Le marché pub belge se redresse

Le marché publicitaire belge verrait-il enfin le bout du tunnel? Selon les données du CIM (Centre d’Information sur les Médias), analysées par l’agence médias Space, le premier semestre fait en tout cas état d’une embellie de 6% alors qu’un an plus tôt, le marché enregistrait un bilan exactement opposé: -6%.

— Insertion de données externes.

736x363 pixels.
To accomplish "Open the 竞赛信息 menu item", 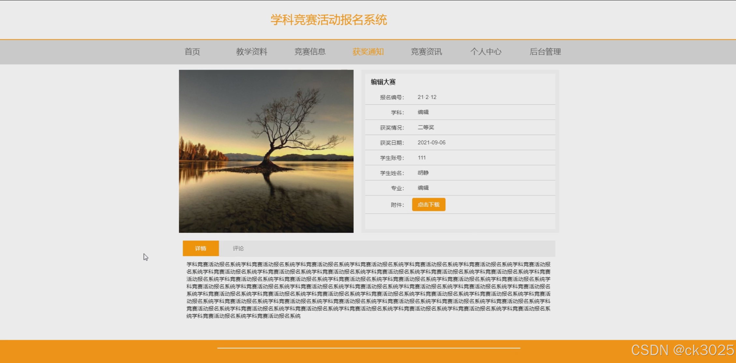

Entre janvier et juin, les annonceurs ont investi dans les médias 1,659 milliard d’euros bruts. Petit bémol: cette manne n’a pas profité à tous les médias. La presse est stationnaire (voire en baisse pour les gratuits), de même que le cinéma et, dans une moindre mesure, l’affichage. C’est surtout la télévision qui progresse (+15%), confirmant ainsi son statut de valeur refuge. Nul doute aussi qu’elle a été boostée par la croissance de la télévision digitale dont est à présent équipé plus d’un foyer belge sur deux. A elle seule, elle accapare plus de 40% des investissements. L’internet connaît une croissance plus forte encore (+29%), mais les données du CIM sont incomplètes à son égard, lui conférant une part de marché de moins de 4%.

Bernard Cools, directeur de la recherche de Space, note qu’il y a certes un effet de rattrapage par rapport à un début 2009 exécrable, mais pas seulement. "La Banque nationale montre une confiance des consommateurs tendanciellement bien orientée." Et quand les consommateurs sont confiants, les annonceurs le sont aussi. "Cette évolution positive n’est pas nécessairement ou pas encore - la traduction de la réalité des montants effectivement investis par les annonceurs. Mais le signe est encourageant", ajoute-t-il. De fait, les chiffres cités sont des chiffres "bruts", avant rabais et négociations commerciales d’usage. "A peu près tous les secteurs de produits et services sont concernés, ce qui est là encore une indication positive", poursuit-il.

Le marché reste tiré par les produits de grande consommation. Les deux plus grands annonceurs, Procter & Gamble et Unilever, ont ainsi renforcé leur pression publicitaire de 61% et 51% respectivement. Le secteur financier progresse de 7%, en particulier Dexia (+270%!) et BNP Paribas Fortis (+250%). La distribution a également progressé (+130% pour Colruyt et +17% pour Delhaize), de même que le secteur automobile avec deux annonceurs (D’Ieteren et Peugeot Citroën) dans le top 10.

"La seule question porte sur la pérennité de ce mouvement, y compris sur les derniers mois de l’année 2010", conclut Bernard Cools, qui se veut relativement optimiste. "La consommation est hautement stimulée: aussi bien la distribution que les fabricants poussent leurs investissements médias pour entretenir le feu. Il reste juste à espérer que des événements majeurs (NDLR: crise politique, de l’euro, flambée du pétrole, etc.) ne vont pas pousser les consommateurs à plus de pessimisme."